Word and element location records:
________
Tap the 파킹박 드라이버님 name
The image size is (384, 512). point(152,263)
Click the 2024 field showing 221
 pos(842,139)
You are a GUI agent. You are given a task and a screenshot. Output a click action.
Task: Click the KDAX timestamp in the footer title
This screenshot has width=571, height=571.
________
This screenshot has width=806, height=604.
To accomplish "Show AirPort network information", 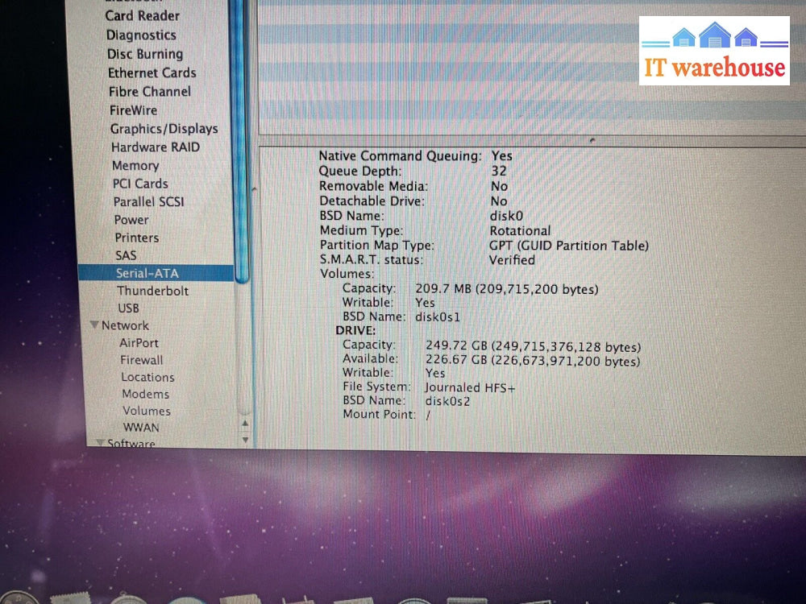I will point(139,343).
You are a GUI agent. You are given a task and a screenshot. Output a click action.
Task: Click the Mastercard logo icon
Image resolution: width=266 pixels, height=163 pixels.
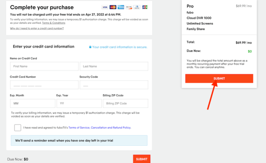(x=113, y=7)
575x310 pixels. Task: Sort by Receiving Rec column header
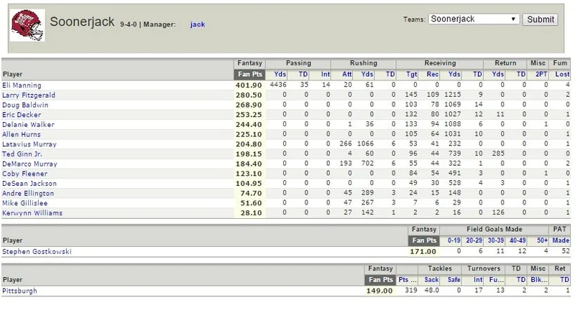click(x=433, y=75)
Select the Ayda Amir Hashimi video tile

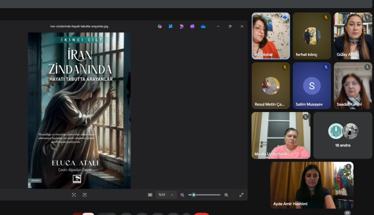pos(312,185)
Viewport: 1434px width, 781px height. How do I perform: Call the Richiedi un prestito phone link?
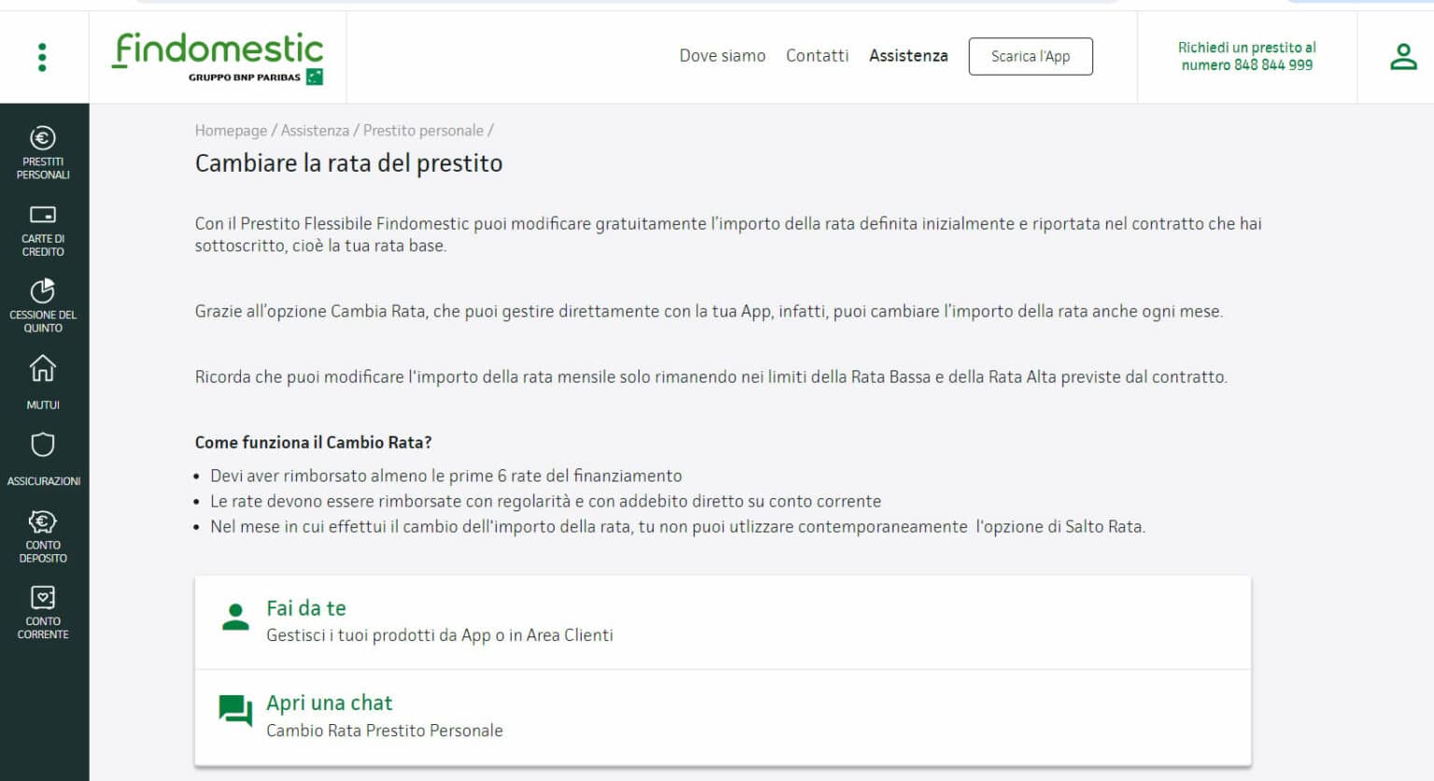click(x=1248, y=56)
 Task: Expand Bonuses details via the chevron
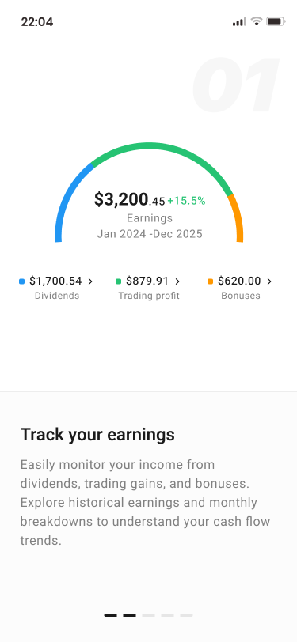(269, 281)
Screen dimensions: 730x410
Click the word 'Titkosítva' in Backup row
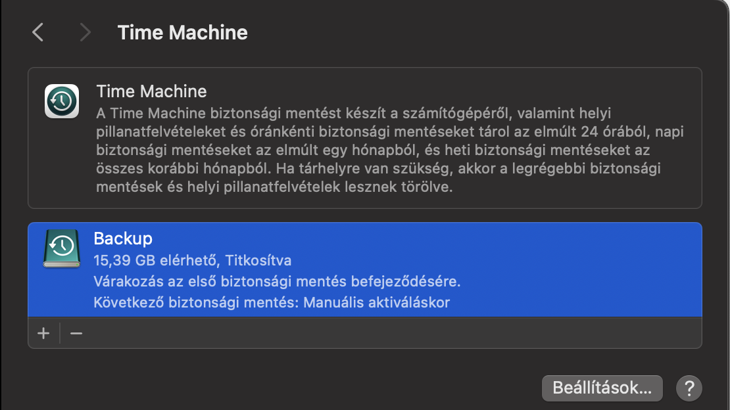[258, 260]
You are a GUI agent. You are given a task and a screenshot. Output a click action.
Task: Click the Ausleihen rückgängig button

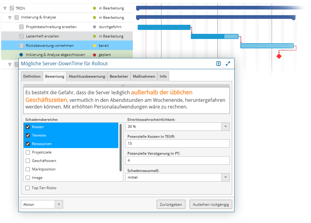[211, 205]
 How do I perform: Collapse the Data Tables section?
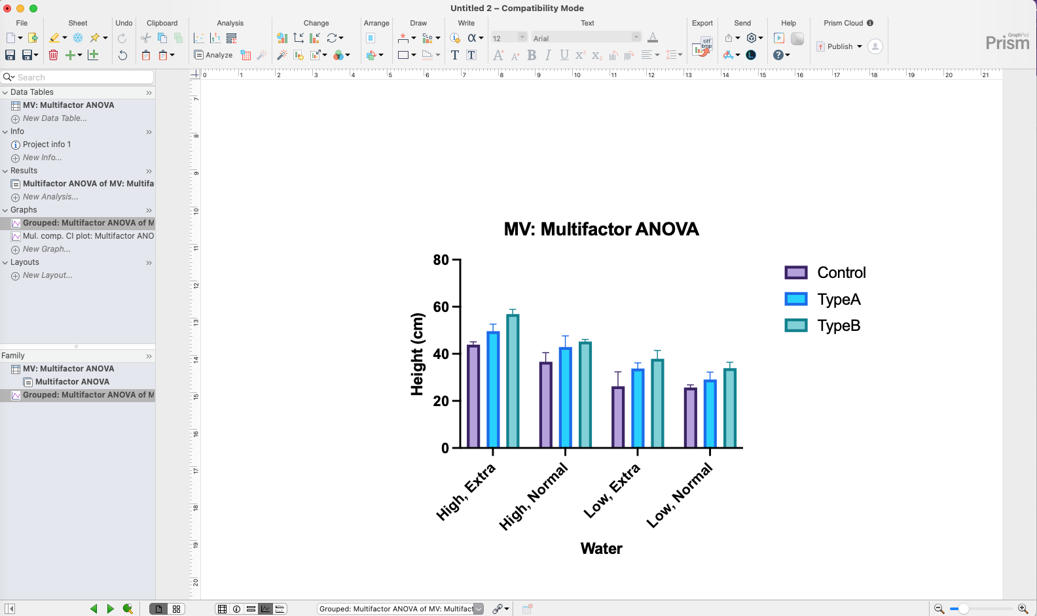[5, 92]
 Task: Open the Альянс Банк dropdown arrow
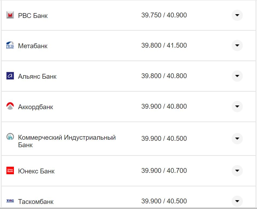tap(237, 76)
________
▶ [Short problem] Put the material from the line containing "Task: Expand Bonuses details via the chevron" through the line containing "tap(237, 76)" into a JSON list of strings, one string per line, with blank lines omitted. Leave the pictures out.

▶ [Reply to the task]
[
  " Task: Expand Bonuses details via the chevron",
  "(269, 281)",
  "Screen dimensions: 730x410",
  "Click the word 'Titkosítva' in Backup row",
  "[258, 260]",
  "You are a GUI agent. You are given a task and a screenshot. Output a click action.",
  "Task: Click the Ausleihen rückgängig button",
  "[211, 205]",
  " How do I perform: Collapse the Data Tables section?",
  "[5, 92]",
  " Task: Open the Альянс Банк dropdown arrow",
  "tap(237, 76)"
]